MATERIAL SHOWN:

--*--

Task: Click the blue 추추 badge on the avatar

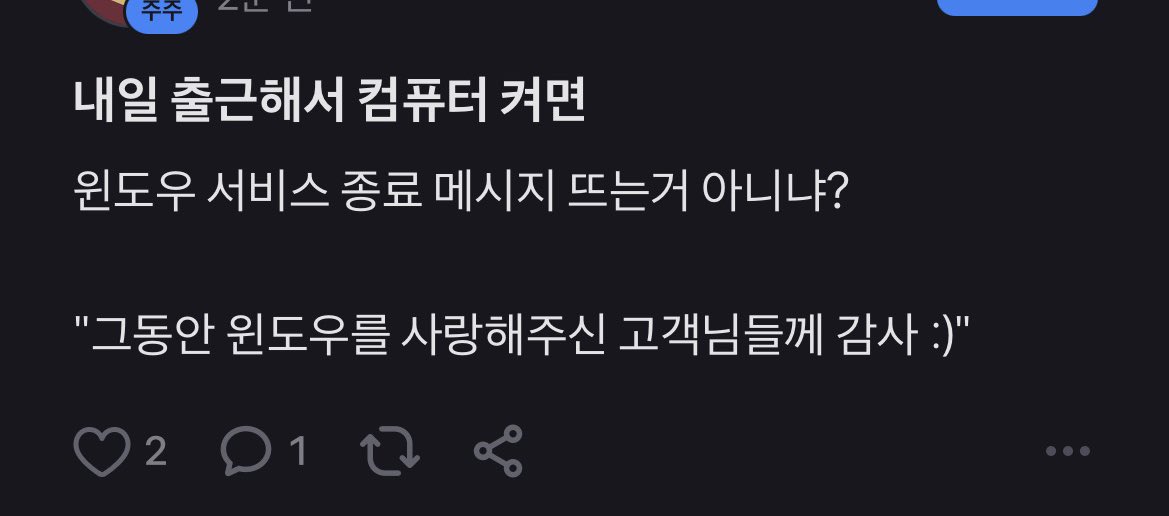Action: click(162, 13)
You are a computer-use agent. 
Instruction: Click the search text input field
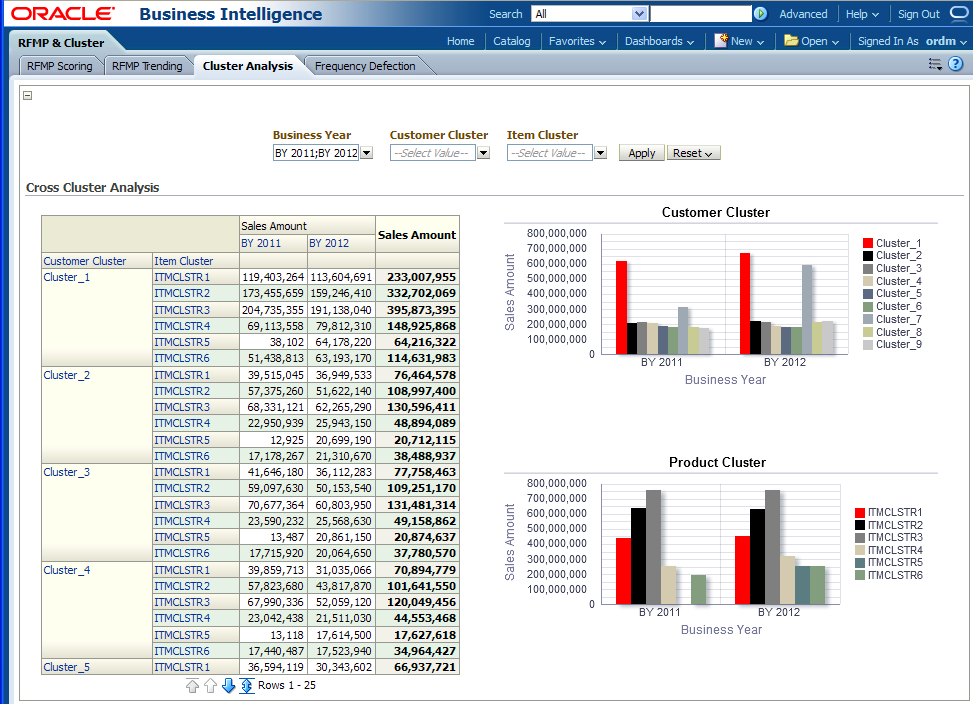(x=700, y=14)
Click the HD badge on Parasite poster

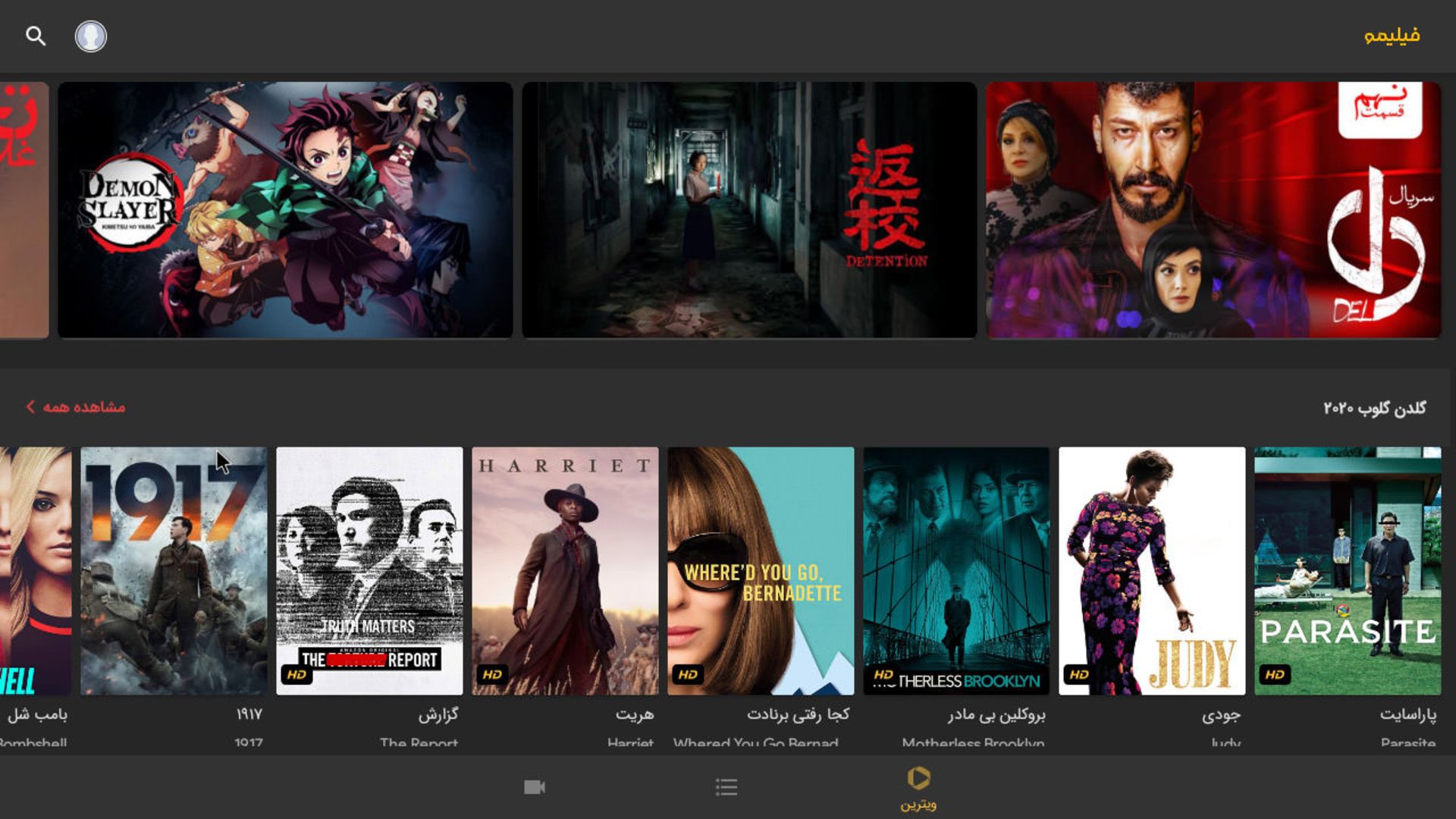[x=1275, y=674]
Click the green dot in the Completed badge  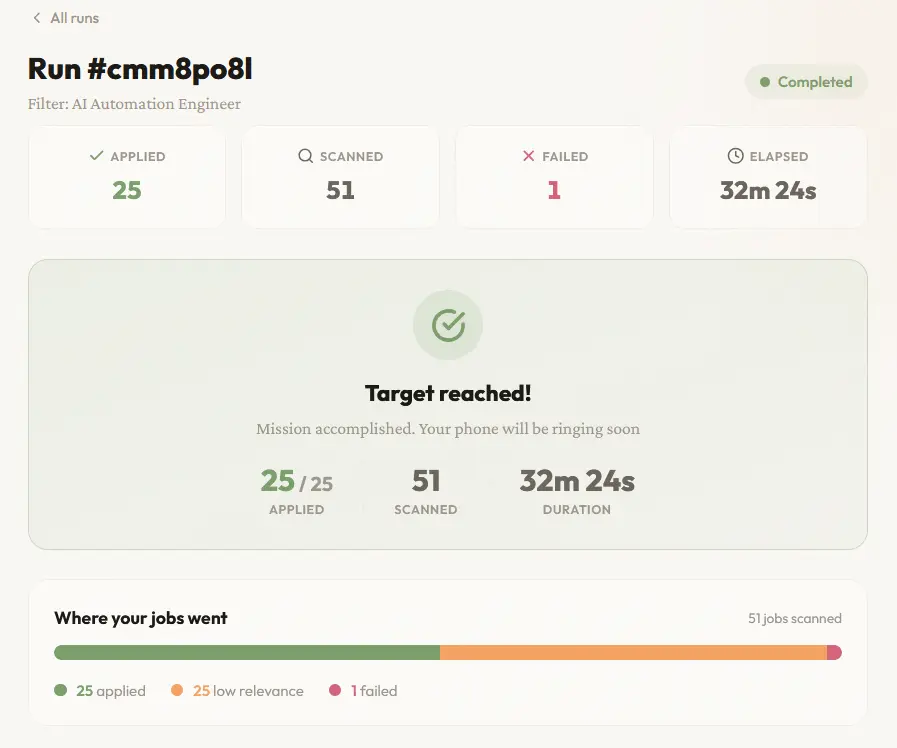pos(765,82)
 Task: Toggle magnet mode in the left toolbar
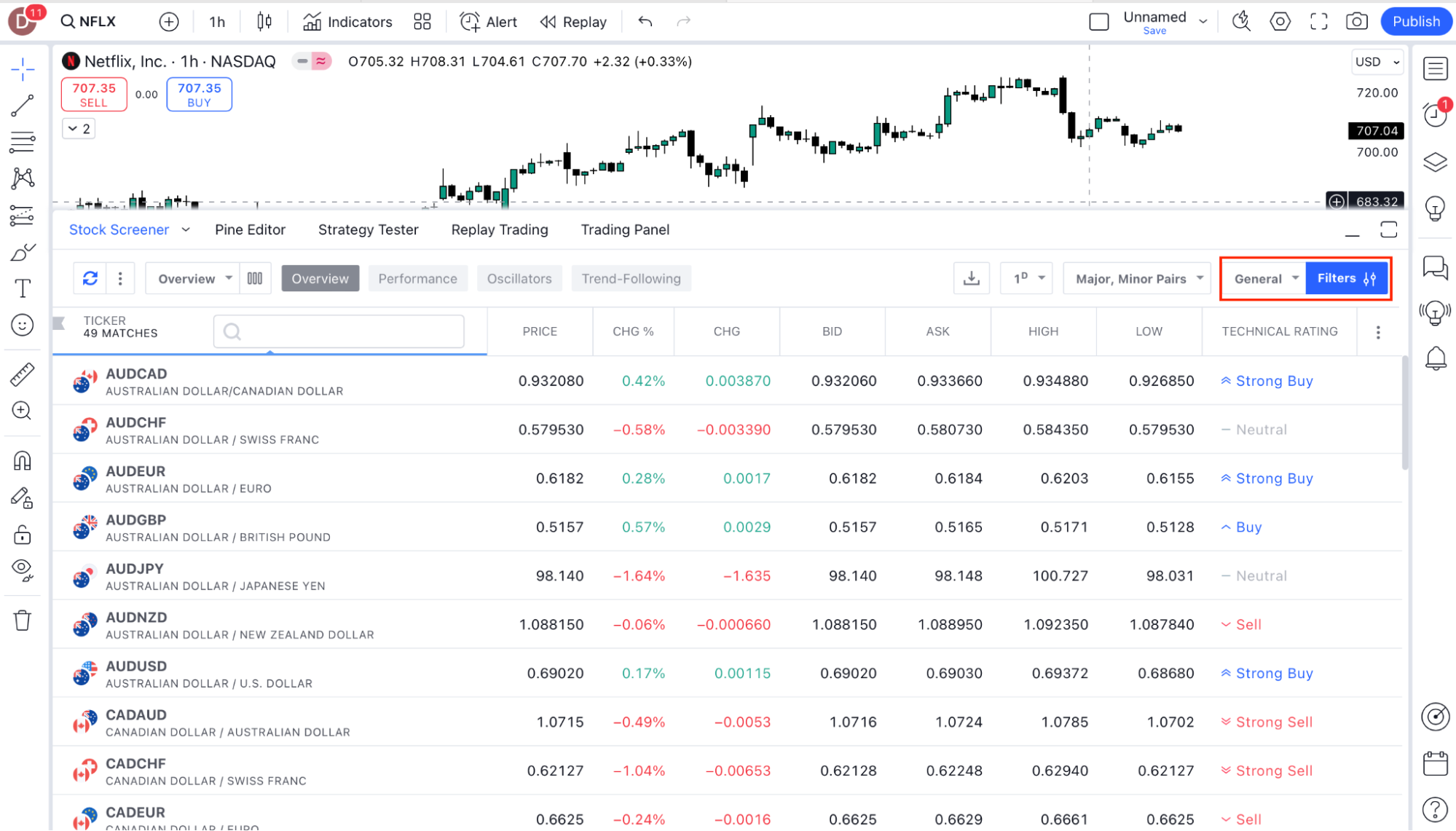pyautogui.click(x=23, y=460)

--*--

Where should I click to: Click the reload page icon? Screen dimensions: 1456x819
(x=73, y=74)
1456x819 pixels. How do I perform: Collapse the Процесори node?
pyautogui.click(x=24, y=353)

--*--

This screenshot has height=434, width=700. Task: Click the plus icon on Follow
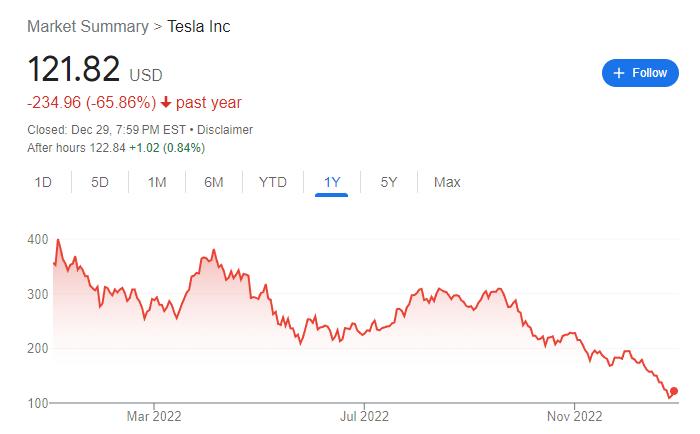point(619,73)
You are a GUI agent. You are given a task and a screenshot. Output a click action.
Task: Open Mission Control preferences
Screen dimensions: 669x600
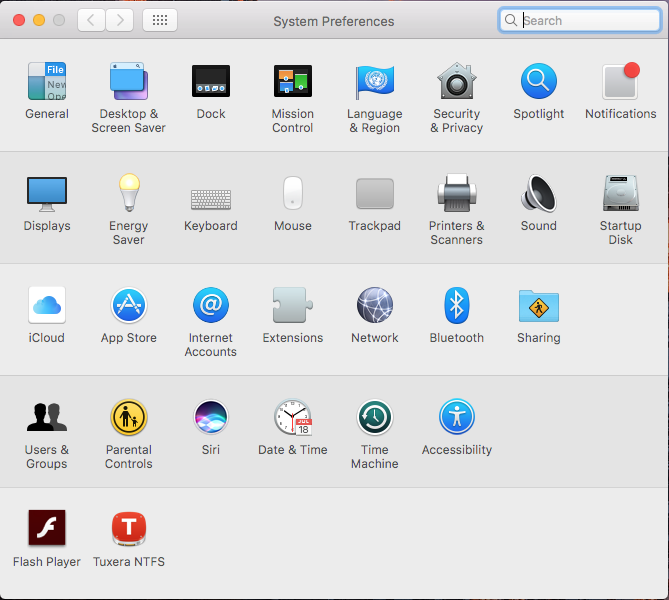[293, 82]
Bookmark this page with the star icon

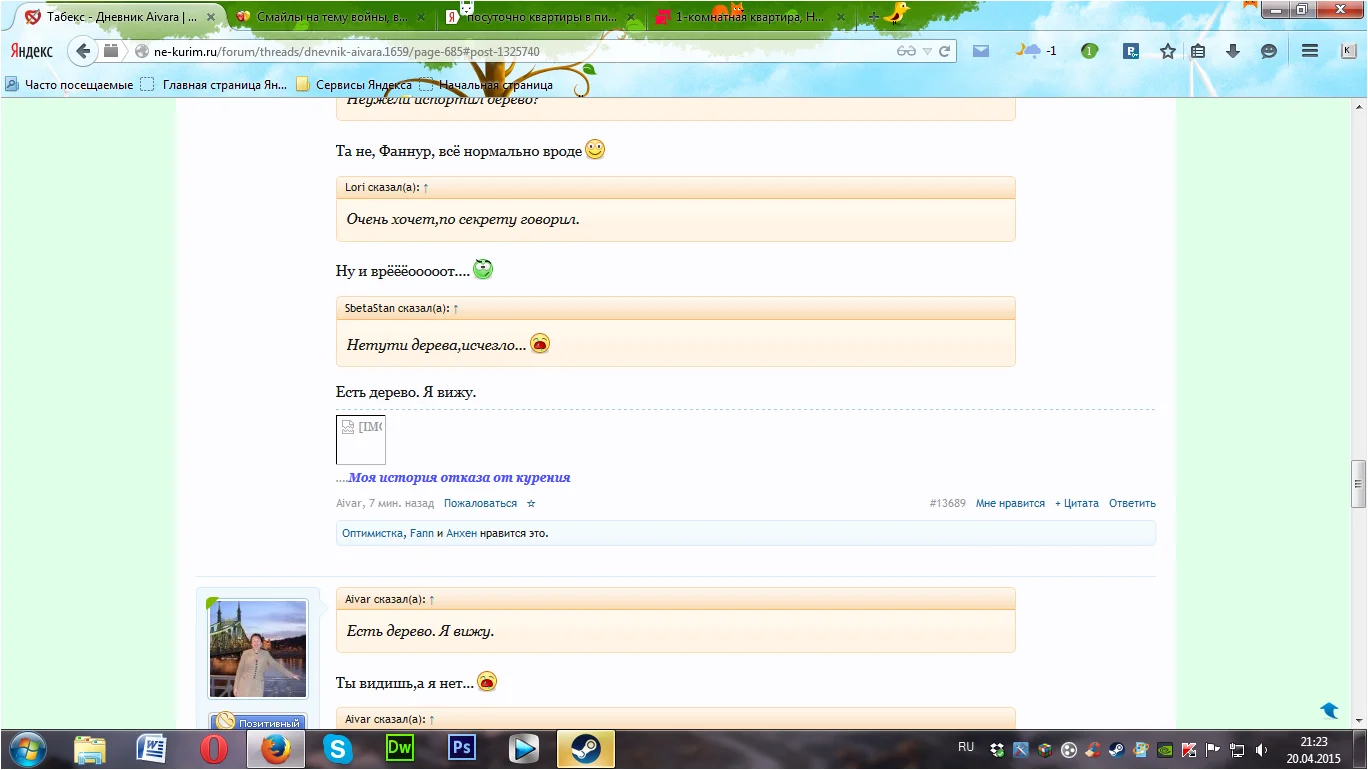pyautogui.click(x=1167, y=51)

--*--

EXERCISE DIRECTIONS: Report how many lines of the material above contain the string "icon", matching case exactly. Give only the number.

TASK RESULT: 3